Quantum Brain Dynamics

The ideas behind QBD derived originally from the physicists, Hiroomi Umezawa[26], and Herbert Frohlich[27] in the 1960s. In recent decades these ideas have been elaborated and given greater prominence by younger physicists such as Mari Jibu[28], Kunio Yasue[29] and Giuseppe Vitiello[30].In quantum brain dynamics(QBD)the electrical dipoles of the water molecules that constitute 70% of the brain are proposed to constitute a quantum field, known here as the cortical field. The quanta of this field are described as corticons. In the theory, this field interacts with quantum coherent waves generated by biomolecules in the neurons and propagating along the neuronal network.
Frohlich is the source of the idea that quantum coherent waves could be generated in the neuronal network. Frohlich argued that it was not clear how order could be sustained in living systems given the disruptive influence of the fluctuations in biochemical processes. He viewed the electric potential across the neuron membrane as the observable feature of some form of underlying quantum order. His studies claimed to show that with an oscillating charge in a thermal bath, large numbers of quanta may condense into a single state known as a Bose condensate. This state allows long-range correlation amongst the dipoles involved. Further to this, biomolecules were proposed to line up along actin filaments (part of the cytoskeleton) and dipole oscillations propagate along the filaments as quantum coherent waves. This now has some experimental support in the form of confirmation that biomolecules with high electric dipole moment have been shown to have a periodic oscillation[31]. Vitiello also argues that the ordered chains of chemical reactions on which biological tissues depend would collapse without some form of quantum ordering, which in QBD is described by quantum field theory rather than quantum mechanics.

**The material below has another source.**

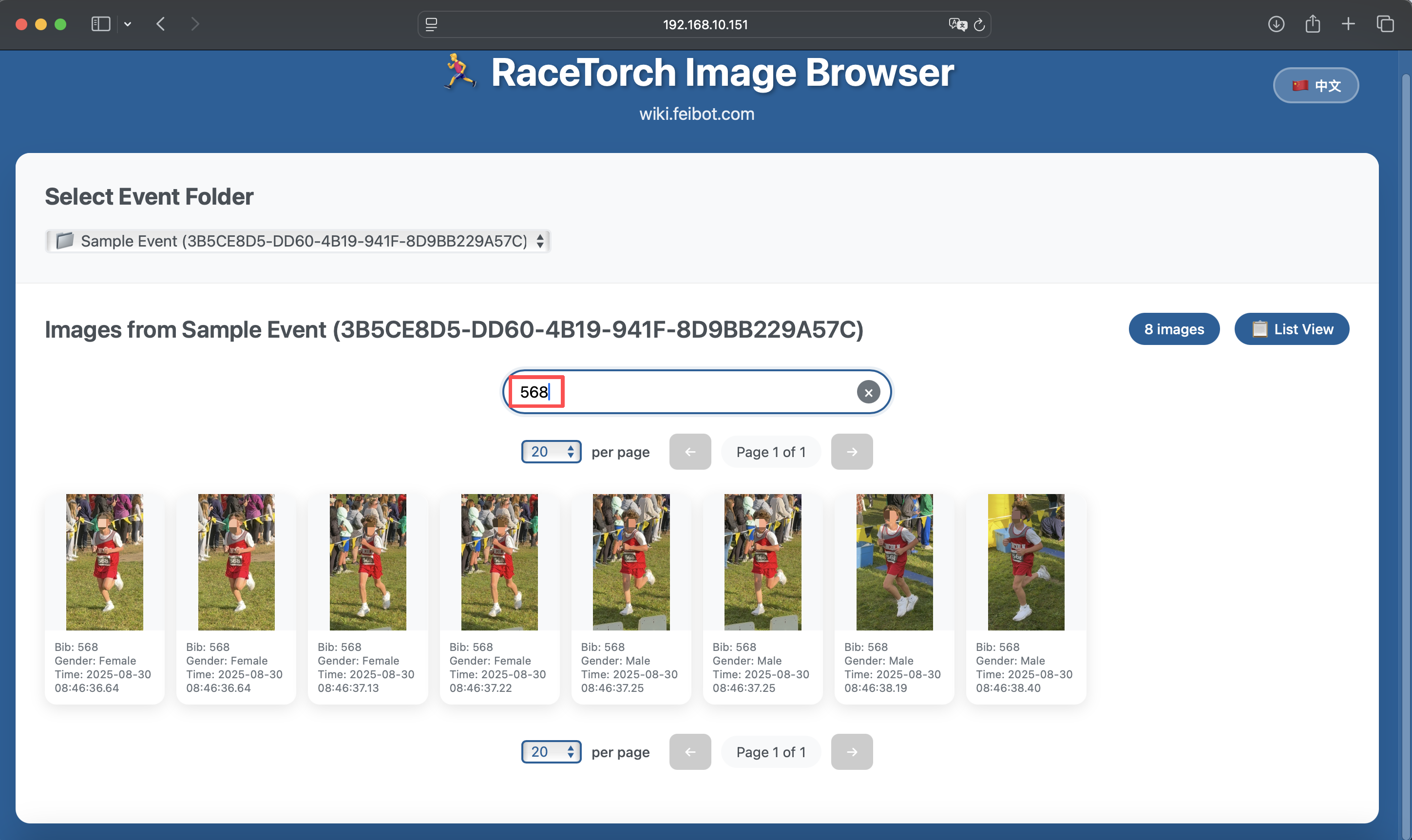Click the Safari sidebar toggle icon

[101, 24]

Vitiello provides citations, which are claimed to support his view of biological tissue. These include studies of radiation effect on cell growth[32],response to external stimuli[33], non-linear tunnelling[34],coherent nuclear motion in membrane proteins[35],optical coherence in biological systems[36], energy transfer via solitons and coherent excitations[37].

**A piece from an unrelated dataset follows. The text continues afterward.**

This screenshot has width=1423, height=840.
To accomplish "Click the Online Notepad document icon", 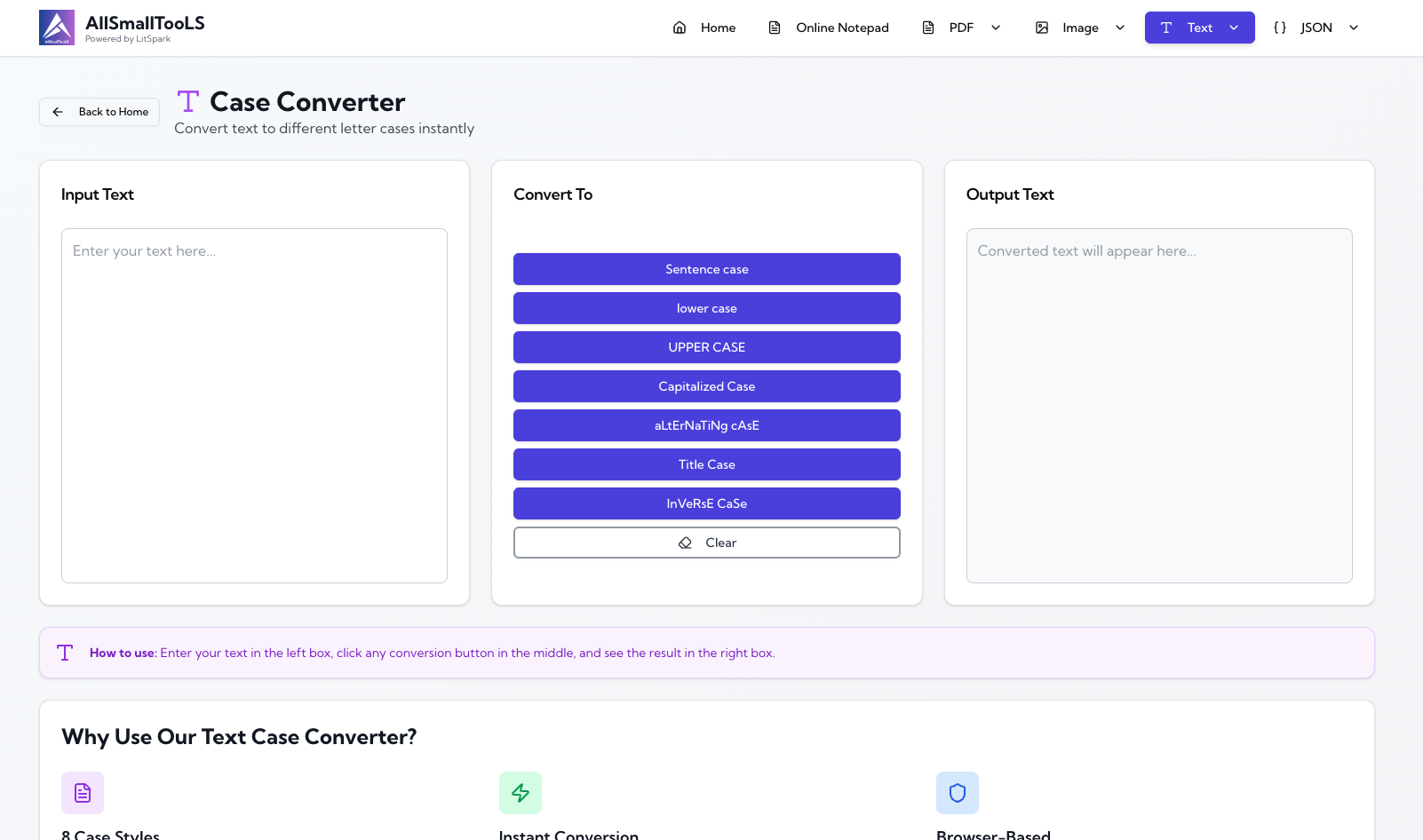I will 774,28.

QBD proposes that the cortical field not only interacts with, but also to a good extent controls the neuronal network. It suggests that biomolecular waves propagate along the actin filaments in the area of the cell membranes and dendritic spines. The waves derive energy from ATP molecules stored in the cell membrane and control the ion channels, which in turn regulate the flow of signals to the synapses. Vitiello claims that QBD does not require quantum oscillations to last as long as the actual time to decoherence.

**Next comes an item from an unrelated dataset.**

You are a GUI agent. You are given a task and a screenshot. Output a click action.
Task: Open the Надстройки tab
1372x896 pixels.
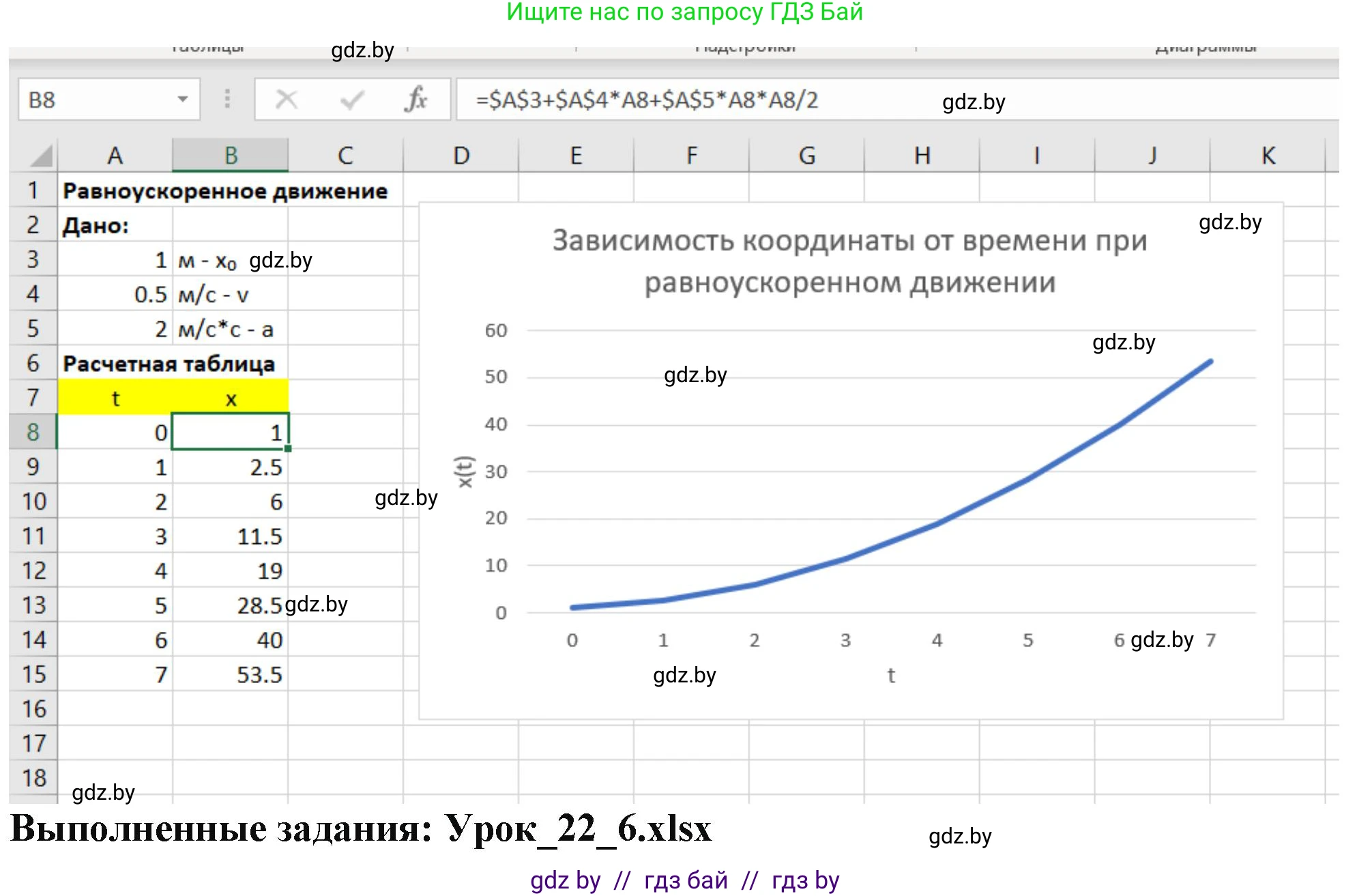pos(746,46)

The proponents of QBD differ somewhat as the exact way in which it produces consciousness. Jibu and Yasue think that the interaction between the energy quanta of the cortical field and the biomolecular waves of the neuronal network, particularly the dendritic part of the network, is what produces consciousness. On the other hand, Vitiello thinks that the quantum states involved in QBD produce two poles, a subjective representation of the external world and a self. This self opens itself to the representation of the external world. Consciousness is, in this theory, not in either the self or the external representation, but between the two in the opening of one to the other.